NYSE Euronext (NYX) is reviewing a list of about 25 investments and ventures, weighing the sale or closure of several efforts as the transatlantic exchange operator works to cut $250 million in annual costs by 2014.

The Big Board parent has already unwound a handful of projects and several more are on "the watch list," according to Chief Operating Officer Lawrence Leibowitz, who is helping lead the cost-cutting program.

"We do a regular review of our investment portfolio," Leibowitz told investors at a presentation Wednesday. These include joint ventures, organic growth projects and investments in other companies and exchanges, he said.

NYSE Euronext aims to clamp down on spending as the company grapples with a slowdown in trading on both sides of the Atlantic that has spanned both derivatives and stocks, while charting a path forward from its failed merger with Germany's Deutsche Boerse AG (DBOEF, DB1.XE).
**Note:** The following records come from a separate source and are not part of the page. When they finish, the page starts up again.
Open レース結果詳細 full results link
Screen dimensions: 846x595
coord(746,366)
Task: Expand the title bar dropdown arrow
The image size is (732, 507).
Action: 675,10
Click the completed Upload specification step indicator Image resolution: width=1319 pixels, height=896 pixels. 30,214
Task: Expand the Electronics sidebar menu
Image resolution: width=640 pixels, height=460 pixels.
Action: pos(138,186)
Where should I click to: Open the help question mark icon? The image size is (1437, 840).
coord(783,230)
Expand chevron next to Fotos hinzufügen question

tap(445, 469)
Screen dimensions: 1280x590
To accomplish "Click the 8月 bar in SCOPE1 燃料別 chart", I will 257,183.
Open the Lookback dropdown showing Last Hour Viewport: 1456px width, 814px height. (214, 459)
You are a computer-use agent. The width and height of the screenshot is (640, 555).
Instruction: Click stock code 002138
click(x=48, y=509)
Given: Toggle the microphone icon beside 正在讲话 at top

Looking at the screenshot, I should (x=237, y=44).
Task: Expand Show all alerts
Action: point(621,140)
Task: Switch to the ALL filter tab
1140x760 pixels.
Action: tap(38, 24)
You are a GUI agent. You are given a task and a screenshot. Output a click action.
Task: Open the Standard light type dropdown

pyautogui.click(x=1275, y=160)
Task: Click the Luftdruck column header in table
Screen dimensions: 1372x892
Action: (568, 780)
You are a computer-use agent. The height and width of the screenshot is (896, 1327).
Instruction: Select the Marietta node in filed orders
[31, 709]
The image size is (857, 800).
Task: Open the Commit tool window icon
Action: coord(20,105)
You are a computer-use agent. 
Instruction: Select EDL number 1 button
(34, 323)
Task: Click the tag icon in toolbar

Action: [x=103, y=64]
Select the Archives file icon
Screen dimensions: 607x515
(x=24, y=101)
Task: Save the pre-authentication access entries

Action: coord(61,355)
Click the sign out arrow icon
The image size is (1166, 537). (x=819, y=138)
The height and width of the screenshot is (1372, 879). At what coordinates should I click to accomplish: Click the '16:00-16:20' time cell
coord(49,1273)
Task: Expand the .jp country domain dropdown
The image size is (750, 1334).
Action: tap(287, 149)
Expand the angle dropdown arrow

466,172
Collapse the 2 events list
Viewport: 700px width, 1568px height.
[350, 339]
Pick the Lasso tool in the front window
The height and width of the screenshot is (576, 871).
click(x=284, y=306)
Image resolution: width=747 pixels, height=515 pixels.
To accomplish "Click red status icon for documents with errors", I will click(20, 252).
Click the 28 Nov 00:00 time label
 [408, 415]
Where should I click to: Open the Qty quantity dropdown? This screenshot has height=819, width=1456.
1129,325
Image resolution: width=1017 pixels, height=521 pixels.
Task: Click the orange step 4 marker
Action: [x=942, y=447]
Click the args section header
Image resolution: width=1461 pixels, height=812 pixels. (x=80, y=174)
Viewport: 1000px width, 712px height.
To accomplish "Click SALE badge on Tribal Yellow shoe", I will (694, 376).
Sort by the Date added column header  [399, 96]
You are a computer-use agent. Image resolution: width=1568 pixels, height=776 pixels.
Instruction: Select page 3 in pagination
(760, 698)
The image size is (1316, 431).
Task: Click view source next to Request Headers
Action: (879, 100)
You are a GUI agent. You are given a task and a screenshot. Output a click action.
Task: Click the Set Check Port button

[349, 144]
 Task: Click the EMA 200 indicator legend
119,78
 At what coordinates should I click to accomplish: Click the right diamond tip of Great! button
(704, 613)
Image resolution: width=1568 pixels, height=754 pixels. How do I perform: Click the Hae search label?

The company already has unwound a joint venture centered on growing carbon markets in the U.S. and Asia as well as a securities lending platform. Leibowitz said Wednesday that NYSE Euronext has closed MatchPoint Trading, a specialized trade-matching technology that NYSE Euronext had acquired in July 2006.

"We look at what is the impact of the cost of running the business, the impact on operating income this year, next year and in the visible future, and how do we feel about the investment thesis that got us there," Leibowitz said.

NYSE Euronext also may sell down its equity stakes in other exchanges such as India's Multi-Commodity Exchange and the Qatar Exchange, as well as Anglo-French trade clearinghouse LCH.Clearnet.